Systemic Lupus Erythematosus
MicroRNA-30a Promotes B Cell Hyperactivity in Patients With Systemic Lupus Erythematosus by Direct Interaction With Lyn
Version of Record online: 30 MAY 2013
Copyright © 2013 by the American College of Rheumatology
Arthritis & Rheumatism
Volume 65, Issue 6, pages 1603–1611, June 2013
How to Cite
Liu, Y., Dong, J., Mu, R., Gao, Y., Tan, X., Li, Y., Li, Z. and Yang, G. (2013), MicroRNA-30a Promotes B Cell Hyperactivity in Patients With Systemic Lupus Erythematosus by Direct Interaction With Lyn.
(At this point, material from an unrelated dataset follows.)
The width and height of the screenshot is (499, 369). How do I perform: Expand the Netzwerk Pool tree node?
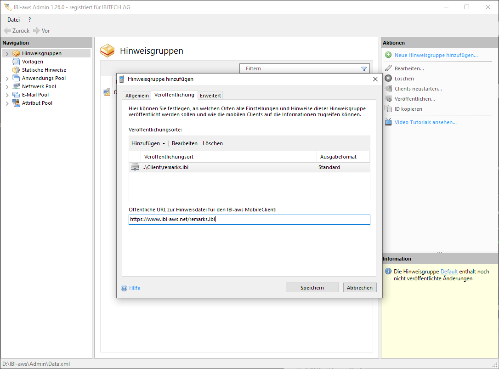click(7, 87)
Arthritis & Rheumatism, 65: 1603–1611. doi: 10.1002/art.37912
- Issue online: 30 MAY 2013
- Version of Record online: 30 MAY 2013
- Accepted manuscript online: 28 FEB 2013 12:00AM EST
- Manuscript Accepted: 19 FEB 2013
- Manuscript Received: 10 AUG 2012
- Chinese National Key Program on Basic Research. Grant Number: 2010CB529101
To investigate why the level of Lyn is significantly decreased in B cells from a majority of patients with systemic lupus erythematosus (SLE) and to determine the role of microRNA-30a (miR-30a) in SLE B cell hyperactivity.
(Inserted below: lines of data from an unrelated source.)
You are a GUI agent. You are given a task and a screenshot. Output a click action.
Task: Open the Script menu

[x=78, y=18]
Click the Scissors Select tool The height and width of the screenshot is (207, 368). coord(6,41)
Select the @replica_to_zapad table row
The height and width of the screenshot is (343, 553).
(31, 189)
Luciferase reporter gene assays were performed to identify the interaction between miR-30a and the 3′-untranslated region (3′-UTR) of Lyn. Levels of miR-30a in B cells were determined by TaqMan quantitative polymerase chain reaction (qPCR), Lyn messenger RNA levels were tested with real-time qPCR, and protein levels of Lyn were determined using Western blotting. The quantity of IgG was determined by enzyme-linked immunosorbent assay. The proliferation of B cells was measured using 3H-thymidine incorporation.
In B cell lines, miR-30a, but not miR-30b, miR-30c, miR-30d, or miR-30e, could specifically bind the 3′-UTR of Lyn, and overexpression of miR-30a inhibited the levels of Lyn. The level of miR-30a in B cells was significantly higher in SLE patients compared to healthy donors. The level of miR-30a was negatively associated with the level of Lyn in B cells. Overexpression of miR-30a was found to promote B cell proliferation and the production of IgG antibodies. The effect of miR-30a could be abrogated by inducing overexpression of Lyn in B cells.
These results reveal that elevated expression of miR-30a is responsible for the reduction in levels of Lyn in B cells from patients with SLE, suggesting that miR-30a plays an important role in B cell hyperactivity.